Understanding Customer Relationship Management (CRM)
Elements of CRM range from a company’s website and emails to mass mailings and telephone calls. Social media is one-way companies adapt to trends that benefit their bottom line. The entire point of CRM is to build positive experiences with customers to keep them coming back so that a company can create a growing base of returning customers.
Increasingly, the term CRM is being used to refer to the technology systems companies can engage to manage their external interactions with customers at all points during the customer lifecycle, from discovery to education, purchase, and post-purchase.
With an estimated global market value of over $40 billion in 2018, CRM technology is widely cited as the fastest-growing enterprise-software category, which largely encompasses the broader software-as-a-service (SaaS) market. Five of the largest players in the CRM market today include cloud computing giant Salesforce, Microsoft, SAP, Oracle and Adobe Systems.
CRM includes all aspects in which a company interacts with customers, but more commonly refers to the technology used to manage these relationships.
Types of Customer Relationship Management (CRM) Technology
Special CRM software aggregates customer information in one place to give businesses easy access to data, such as contact data, purchase history and any previous contact with customer service representatives.
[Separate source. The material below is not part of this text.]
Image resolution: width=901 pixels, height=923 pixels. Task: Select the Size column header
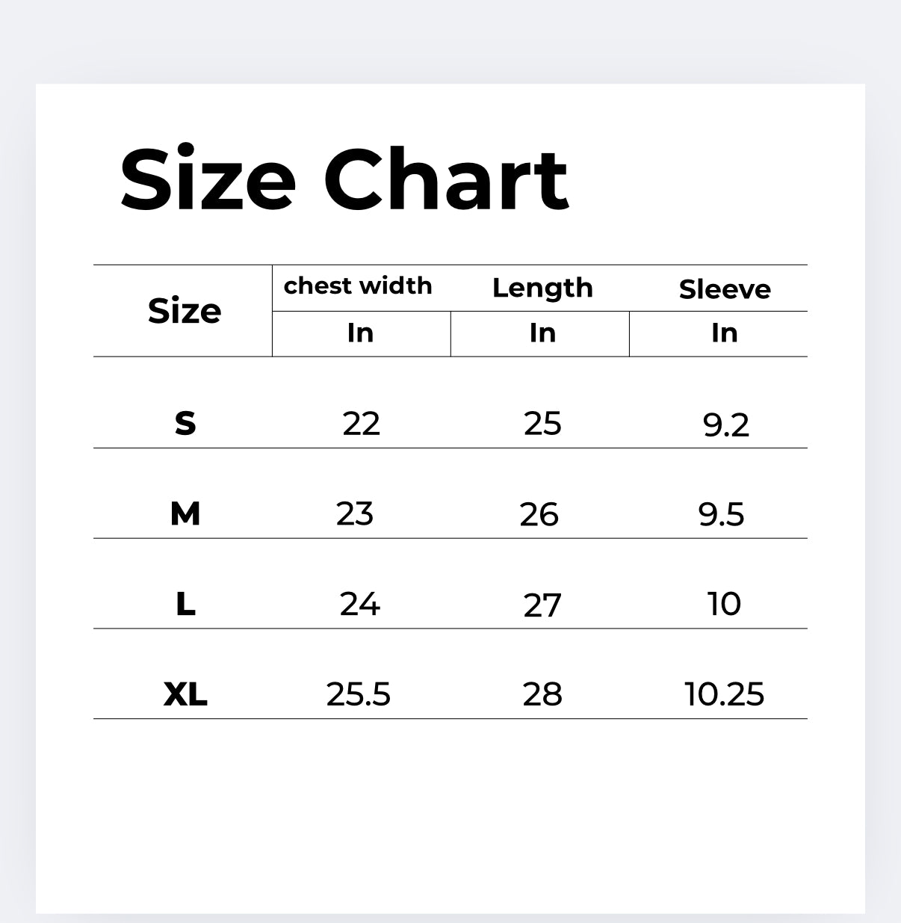click(x=185, y=311)
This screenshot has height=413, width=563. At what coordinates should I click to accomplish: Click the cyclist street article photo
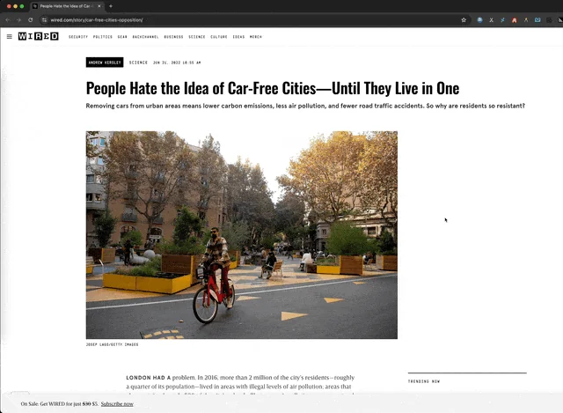[x=242, y=235]

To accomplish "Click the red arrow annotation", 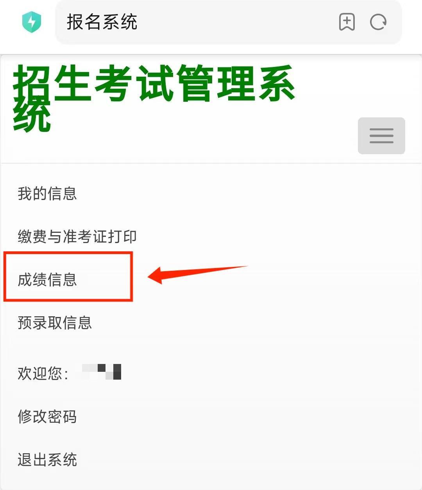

This data helps employees interact with clients, anticipate customer needs, recognize customer updates and track performance goals when it comes to sales.
CRM software’s main purpose is to make interactions more efficient and productive. Automated procedures within a CRM module include sending sales team marketing materials based on a customer’s selection of a product or service. Programs also assess a customer’s needs to reduce the time it takes to fulfill a request.
CRM Cloud Solutions
Cloud-based systems provide real-time data to sales agents at the office and in the field as long as a computer, smartphone, laptop or tablet connects to the internet. Such systems boast heightened accessibility to customer information and eliminate the sometimes-complicated installation process involved with other CRM products or software.
The convenience of this type of system, however, has a trade-off. If a company goes out of business or faces an acquisition, access to customer information may become compromised. A business might have compatibility issues when and if it migrates to a different vendor for this kind of software. Also, cloud-based CRM programs typically cost more than in-house programs.
CRM Human Management and Artificial Intelligence
All of the computer software in the world to help with CRM means nothing without proper management and decision-making from humans. Plus, the best programs organize data in a way that humans can interpret readily and use to their advantage. For successful CRM, companies must learn to discern useful information and superfluous data and must weed out any duplicate and incomplete records that may give employees inaccurate information about customers.
Grand View Research estimates the CRM market will grow from $36.5 billion in 2017 to over $80 billion in 2025.
Despite this human need, industry analysts are increasingly discussing the impact that artificial intelligence applications may have on CRM management and the CRM market in the near future. AI is expected to strengthen CRM activities by speeding up sales cycles, optimizing pricing and distribution logistics, lowering costs of support calls, increasing resolution rates, and preventing loss through fraud detection.
Tangible AI applications for CRM, however, are in the early stages of adoption, although Salesforce and Microsoft have already started to integrate AI components into their existing CRM systems.